Personal information
- Full name: Kiran Kumar Thagunna
- Born: 23 July 1997 (age 28) Baitadi, Nepal
- Batting: Right-handed
- Bowling: Right-arm off break

International information
- National side: Nepal (2025);
- T20I debut (cap 51): 16 June 2025 v Netherlands
- Last T20I: 17 June 2025 v Scotland
- T20I shirt no.: 99

Domestic team information
- 2024-present: Pokhara Avengers

Career statistics
| Competition | T20I |
| Matches | 2 |
| Runs scored | 25 |
| Batting average | 12.50 |
| 100s/50s | 0/0 |
| Top score | 15 |
| Catches/stumpings |  |
- Source: ESPNcricinfo, 23 December 2025

= Kiran Thagunna =

Nepalese cricketer (born 1997)

Kiran Thagunna (born 23 July 1997) is a Nepalese cricketer who plays as a right-handed batsman and occasional right-arm off break bowler. He made his T20I debut for Nepal against the Netherlands on 16 June 2025. He has represented the Sudurpaschim Province cricket team in domestic competitions.
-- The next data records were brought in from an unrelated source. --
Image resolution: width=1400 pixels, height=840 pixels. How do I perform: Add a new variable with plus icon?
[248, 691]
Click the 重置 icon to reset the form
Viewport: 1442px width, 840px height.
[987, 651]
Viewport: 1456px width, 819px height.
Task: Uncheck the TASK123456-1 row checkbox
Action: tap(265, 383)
During the 2025 Prime Minister’s Cup, he scored two centuries, including an innings of 121 runs against Gandaki and another century against Koshi, becoming the third batter to record two centuries in a single edition of the tournament.

== Franchise cricket ==
He played for the Pokhara Avengers in the Nepal Premier League during the inaugural season and the second season.